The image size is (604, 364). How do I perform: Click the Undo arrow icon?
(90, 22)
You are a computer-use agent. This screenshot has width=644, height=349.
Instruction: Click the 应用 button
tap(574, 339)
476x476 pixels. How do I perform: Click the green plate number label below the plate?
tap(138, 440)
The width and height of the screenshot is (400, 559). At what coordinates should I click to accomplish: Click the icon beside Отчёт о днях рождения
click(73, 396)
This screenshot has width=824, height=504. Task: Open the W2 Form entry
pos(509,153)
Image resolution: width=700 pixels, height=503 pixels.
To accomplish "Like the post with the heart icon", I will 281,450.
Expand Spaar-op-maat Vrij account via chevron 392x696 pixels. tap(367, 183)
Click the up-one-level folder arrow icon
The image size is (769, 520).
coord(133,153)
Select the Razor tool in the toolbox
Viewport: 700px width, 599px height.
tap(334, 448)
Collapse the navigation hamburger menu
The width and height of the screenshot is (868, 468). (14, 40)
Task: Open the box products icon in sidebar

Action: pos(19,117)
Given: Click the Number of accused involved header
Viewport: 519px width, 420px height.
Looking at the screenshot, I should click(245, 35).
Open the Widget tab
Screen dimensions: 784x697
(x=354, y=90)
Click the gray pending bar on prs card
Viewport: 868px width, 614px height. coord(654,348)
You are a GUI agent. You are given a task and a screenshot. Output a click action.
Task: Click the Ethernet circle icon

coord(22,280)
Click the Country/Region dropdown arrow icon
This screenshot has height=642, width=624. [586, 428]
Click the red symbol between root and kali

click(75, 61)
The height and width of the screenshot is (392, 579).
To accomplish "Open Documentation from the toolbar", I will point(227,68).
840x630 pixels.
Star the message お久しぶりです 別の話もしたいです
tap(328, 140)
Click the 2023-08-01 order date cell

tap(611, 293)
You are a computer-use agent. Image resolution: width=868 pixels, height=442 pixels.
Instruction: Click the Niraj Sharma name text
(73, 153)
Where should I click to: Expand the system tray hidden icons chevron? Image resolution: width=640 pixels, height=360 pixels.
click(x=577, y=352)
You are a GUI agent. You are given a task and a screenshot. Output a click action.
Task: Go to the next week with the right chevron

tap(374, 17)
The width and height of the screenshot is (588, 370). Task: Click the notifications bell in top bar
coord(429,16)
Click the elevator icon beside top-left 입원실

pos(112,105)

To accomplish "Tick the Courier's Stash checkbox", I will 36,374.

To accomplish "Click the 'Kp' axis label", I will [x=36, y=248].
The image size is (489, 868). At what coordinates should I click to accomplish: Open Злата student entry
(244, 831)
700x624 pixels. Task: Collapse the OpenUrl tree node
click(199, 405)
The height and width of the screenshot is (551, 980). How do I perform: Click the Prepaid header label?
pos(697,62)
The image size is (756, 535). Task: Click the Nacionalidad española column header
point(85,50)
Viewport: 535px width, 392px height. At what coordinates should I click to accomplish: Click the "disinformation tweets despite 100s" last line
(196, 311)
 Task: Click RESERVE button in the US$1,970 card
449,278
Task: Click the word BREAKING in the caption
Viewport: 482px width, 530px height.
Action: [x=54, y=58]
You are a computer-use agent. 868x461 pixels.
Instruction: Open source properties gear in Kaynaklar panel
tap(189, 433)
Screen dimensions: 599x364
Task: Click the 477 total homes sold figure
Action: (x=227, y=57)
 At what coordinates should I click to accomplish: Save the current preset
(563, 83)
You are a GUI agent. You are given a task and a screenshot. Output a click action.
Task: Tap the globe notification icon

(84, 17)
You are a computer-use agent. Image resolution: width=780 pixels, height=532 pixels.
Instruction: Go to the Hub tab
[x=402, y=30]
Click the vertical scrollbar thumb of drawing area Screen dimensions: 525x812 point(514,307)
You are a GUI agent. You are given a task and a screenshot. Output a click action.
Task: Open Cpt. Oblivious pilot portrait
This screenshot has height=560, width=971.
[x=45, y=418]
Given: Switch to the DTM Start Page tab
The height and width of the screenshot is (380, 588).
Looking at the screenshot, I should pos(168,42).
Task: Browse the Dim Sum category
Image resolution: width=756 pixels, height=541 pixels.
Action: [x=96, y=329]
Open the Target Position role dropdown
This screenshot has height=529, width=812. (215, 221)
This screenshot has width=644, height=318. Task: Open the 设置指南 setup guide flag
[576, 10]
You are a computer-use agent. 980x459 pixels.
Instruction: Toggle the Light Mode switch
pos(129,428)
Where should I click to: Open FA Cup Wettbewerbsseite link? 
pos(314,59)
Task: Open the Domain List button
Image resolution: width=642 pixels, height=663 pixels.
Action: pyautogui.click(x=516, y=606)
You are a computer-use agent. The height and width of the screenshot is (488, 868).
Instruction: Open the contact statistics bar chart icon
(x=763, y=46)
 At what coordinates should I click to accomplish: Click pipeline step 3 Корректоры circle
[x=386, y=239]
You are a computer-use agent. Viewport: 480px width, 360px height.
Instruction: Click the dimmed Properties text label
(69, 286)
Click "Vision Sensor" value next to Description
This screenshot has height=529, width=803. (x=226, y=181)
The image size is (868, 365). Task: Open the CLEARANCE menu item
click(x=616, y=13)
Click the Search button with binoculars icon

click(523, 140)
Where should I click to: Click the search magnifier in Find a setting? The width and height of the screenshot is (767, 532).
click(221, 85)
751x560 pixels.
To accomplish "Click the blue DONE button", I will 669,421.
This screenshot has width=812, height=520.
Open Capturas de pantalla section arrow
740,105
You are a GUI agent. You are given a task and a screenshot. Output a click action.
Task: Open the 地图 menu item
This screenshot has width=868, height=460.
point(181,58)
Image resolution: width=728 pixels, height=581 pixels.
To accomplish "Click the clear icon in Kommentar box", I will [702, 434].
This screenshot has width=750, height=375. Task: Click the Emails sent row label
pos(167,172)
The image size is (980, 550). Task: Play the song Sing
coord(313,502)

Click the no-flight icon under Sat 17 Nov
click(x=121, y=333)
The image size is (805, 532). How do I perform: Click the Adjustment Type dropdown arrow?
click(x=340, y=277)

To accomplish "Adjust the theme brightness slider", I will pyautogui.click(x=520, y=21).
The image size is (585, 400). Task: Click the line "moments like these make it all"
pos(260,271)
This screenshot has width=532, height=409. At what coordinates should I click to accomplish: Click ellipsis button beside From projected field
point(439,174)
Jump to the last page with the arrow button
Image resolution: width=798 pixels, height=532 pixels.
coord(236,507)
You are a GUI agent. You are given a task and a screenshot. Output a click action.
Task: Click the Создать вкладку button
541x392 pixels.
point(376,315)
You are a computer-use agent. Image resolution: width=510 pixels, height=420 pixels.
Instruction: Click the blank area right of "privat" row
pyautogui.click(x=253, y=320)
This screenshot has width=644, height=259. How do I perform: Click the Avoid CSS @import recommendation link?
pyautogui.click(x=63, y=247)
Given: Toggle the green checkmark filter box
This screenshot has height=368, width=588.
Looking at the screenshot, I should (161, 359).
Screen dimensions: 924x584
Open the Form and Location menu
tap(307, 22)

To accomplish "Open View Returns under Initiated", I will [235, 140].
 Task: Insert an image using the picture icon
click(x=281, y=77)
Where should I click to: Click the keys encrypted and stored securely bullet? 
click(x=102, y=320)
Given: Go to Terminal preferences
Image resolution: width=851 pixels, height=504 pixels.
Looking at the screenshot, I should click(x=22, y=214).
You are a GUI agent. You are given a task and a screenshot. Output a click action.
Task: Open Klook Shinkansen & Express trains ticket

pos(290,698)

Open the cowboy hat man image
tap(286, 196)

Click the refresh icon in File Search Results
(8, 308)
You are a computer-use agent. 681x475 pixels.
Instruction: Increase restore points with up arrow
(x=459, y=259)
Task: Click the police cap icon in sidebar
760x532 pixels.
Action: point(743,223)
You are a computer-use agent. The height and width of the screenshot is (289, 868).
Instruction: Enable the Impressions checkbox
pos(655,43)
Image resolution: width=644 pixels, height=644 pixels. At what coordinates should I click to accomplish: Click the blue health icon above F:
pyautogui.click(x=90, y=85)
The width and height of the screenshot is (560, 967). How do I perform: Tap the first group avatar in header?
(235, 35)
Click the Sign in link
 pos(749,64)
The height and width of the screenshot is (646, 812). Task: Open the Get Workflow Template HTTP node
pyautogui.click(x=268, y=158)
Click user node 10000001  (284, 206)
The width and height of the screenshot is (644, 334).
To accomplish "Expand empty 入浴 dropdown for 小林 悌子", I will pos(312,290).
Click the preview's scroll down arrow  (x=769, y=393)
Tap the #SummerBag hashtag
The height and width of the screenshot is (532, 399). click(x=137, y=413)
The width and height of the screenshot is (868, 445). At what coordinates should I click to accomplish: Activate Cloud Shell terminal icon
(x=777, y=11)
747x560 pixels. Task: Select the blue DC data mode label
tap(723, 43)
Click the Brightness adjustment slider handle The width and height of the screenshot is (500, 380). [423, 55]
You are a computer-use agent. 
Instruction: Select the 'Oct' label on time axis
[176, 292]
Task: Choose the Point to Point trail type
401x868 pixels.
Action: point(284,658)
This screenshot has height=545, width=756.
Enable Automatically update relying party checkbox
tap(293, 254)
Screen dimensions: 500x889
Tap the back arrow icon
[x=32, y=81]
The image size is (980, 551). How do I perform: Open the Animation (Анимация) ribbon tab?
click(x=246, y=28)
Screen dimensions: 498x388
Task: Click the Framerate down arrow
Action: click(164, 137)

::::

= Exercise goal =
Please count the lines that hold "slider" in this data and report the total alone.

= Exercise result =
2